White Papers

Cybersecurity Lessons from the Pandemic

By Cyberspace Solarium Commission

This white paper highlights over 30 recommendations from the March 2020 report, along with four new recommendations.

The COVID-19 pandemic is challenging our resilience on a national scale and illustrates the challenges with building and maintaining resilience in a modern, connected world. The lessons the country is learning from the ongoing pandemic are not perfectly analogous to a significant cyberattack, but they offer many illuminating parallels. As a result, the pandemic highlights the importance of many of the Commission’s recommendations. The Commission’s “Pandemic Annex” collects observations from the pandemic as they relate to the security of cyberspace, in terms of both the unique cybersecurity challenges it creates and what it can teach the United States about how to prepare for a major cyber disruption. It also offers a few new recommendations that were created in light of gaps identified as a result of the pandemic.

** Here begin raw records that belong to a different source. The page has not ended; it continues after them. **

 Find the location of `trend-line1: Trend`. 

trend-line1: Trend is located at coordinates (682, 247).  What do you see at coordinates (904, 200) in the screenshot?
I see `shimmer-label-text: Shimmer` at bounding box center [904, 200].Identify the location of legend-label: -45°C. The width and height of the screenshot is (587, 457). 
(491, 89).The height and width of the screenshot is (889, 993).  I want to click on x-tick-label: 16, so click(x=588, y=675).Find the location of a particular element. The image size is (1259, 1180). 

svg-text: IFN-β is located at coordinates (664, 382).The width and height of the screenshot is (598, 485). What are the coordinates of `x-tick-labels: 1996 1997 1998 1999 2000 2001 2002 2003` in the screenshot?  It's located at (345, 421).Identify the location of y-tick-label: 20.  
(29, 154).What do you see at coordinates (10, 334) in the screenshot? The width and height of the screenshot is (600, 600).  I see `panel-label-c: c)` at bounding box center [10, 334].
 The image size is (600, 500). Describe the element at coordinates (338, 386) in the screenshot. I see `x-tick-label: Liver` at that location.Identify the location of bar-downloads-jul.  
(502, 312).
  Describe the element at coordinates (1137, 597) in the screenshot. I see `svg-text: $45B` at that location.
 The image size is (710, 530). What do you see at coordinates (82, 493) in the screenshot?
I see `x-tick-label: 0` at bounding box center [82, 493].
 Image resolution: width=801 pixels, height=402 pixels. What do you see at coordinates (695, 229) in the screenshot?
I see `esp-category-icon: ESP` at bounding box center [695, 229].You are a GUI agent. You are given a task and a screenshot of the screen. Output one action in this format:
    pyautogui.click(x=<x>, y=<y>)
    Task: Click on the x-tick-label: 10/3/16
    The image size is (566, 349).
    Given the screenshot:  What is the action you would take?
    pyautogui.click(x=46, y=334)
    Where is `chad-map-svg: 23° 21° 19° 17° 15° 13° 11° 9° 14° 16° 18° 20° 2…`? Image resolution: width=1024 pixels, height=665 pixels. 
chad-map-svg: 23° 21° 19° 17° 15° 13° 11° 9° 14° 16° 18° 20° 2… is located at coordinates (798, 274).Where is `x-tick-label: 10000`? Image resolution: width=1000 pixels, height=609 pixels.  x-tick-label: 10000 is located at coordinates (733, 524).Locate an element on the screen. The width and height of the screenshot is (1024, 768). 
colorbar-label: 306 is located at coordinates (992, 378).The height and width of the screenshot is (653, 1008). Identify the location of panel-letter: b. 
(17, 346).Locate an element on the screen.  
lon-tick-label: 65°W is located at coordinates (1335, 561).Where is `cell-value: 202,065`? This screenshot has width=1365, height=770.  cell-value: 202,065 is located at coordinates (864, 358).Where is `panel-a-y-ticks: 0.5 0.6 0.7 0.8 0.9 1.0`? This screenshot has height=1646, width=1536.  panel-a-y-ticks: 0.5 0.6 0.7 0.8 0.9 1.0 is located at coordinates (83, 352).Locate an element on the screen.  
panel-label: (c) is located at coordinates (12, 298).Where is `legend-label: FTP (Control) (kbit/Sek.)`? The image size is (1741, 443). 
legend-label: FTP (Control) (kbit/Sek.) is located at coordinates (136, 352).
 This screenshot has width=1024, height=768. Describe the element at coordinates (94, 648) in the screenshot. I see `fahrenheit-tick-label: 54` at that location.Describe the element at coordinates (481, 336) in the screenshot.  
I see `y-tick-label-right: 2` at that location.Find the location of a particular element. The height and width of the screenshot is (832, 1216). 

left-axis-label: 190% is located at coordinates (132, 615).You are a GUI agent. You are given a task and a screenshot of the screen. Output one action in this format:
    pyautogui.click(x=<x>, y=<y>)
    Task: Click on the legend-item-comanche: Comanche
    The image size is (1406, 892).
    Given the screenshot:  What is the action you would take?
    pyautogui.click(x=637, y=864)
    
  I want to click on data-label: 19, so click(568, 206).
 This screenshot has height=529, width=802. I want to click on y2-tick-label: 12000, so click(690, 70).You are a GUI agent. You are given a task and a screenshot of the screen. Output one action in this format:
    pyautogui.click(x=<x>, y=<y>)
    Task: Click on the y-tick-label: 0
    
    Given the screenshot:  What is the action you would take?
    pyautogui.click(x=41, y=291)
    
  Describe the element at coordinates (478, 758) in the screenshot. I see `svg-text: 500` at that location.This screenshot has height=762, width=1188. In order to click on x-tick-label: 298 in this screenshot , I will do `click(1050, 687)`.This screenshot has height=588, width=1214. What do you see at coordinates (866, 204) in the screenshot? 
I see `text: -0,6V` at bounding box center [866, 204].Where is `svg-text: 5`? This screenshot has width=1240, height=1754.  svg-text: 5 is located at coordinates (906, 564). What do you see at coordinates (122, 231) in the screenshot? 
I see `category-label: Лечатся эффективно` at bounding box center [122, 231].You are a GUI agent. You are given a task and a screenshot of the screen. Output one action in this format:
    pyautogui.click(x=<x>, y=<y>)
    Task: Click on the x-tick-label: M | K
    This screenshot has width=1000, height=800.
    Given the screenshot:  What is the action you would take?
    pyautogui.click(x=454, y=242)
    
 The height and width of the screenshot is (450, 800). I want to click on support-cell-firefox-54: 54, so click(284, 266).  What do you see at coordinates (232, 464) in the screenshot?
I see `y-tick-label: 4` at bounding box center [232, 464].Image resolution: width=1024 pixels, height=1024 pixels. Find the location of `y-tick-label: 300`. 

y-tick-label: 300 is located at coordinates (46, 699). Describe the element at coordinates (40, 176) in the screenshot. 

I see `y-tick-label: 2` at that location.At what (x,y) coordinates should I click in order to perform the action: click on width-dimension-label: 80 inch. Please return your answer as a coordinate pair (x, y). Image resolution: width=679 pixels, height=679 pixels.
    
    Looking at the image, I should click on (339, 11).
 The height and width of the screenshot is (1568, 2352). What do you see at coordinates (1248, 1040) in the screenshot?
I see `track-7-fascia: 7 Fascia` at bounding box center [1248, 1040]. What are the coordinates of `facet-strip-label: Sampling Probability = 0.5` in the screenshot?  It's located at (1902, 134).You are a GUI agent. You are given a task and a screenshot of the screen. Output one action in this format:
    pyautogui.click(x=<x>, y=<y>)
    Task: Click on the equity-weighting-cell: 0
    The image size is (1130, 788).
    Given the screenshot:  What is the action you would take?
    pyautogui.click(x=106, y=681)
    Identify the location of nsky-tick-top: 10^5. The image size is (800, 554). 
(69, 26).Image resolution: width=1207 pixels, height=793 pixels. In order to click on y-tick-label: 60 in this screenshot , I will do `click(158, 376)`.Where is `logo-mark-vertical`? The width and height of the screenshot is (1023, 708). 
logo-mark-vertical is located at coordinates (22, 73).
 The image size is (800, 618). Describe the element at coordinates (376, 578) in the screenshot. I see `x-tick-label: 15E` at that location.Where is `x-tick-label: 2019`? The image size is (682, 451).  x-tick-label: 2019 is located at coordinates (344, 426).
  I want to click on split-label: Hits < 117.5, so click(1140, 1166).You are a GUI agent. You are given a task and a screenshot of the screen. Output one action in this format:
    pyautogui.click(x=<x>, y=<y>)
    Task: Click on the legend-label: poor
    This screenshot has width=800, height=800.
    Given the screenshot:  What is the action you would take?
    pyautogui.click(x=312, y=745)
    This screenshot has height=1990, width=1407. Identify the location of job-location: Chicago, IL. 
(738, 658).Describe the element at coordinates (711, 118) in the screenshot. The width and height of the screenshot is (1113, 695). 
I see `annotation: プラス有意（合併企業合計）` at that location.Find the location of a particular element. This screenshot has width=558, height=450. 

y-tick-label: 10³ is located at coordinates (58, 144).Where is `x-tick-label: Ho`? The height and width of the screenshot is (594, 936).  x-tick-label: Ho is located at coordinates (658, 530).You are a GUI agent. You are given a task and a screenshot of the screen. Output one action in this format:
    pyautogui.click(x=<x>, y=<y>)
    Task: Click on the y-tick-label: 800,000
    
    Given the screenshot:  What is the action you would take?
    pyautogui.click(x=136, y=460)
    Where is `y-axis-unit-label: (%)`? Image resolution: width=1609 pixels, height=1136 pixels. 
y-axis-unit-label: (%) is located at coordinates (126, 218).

The white paper highlights over thirty of the Commission’s original recommendations that were published in March 2020. These recommendations include:

  1. Establishing a National Cyber Director to coordinate the federal government’s incident response activities and serve as the focal point for private sector leaders to engage the executive branch on cybersecurity issues,
  2. Substantially modifying the Commission’s original recommendation to expand the update of secure cloud services to now call on Congress to include digitization grants to state, local, territorial, and tribal governments as part of COVID-19 stimulus,
  3. Developing and maintaining continuity of the economy planning to ensure continuous flow of goods and services regardless of a disruption’s cause, and
  4. Building societal resilience to disinformation.

The white paper also notably adds four new recommendations. These include:

  1. Urging Congress to pass an Internet of Things Security Law
  2. Increasing support to nonprofits that assist Law Enforcement efforts to combat cybercrime and support victims
  3. Support for establishing a Social Media Data and Threat Analysis Center
  4. Increasing nongovernmental capacity to identify and counter foreign disinformation and influence campaigns.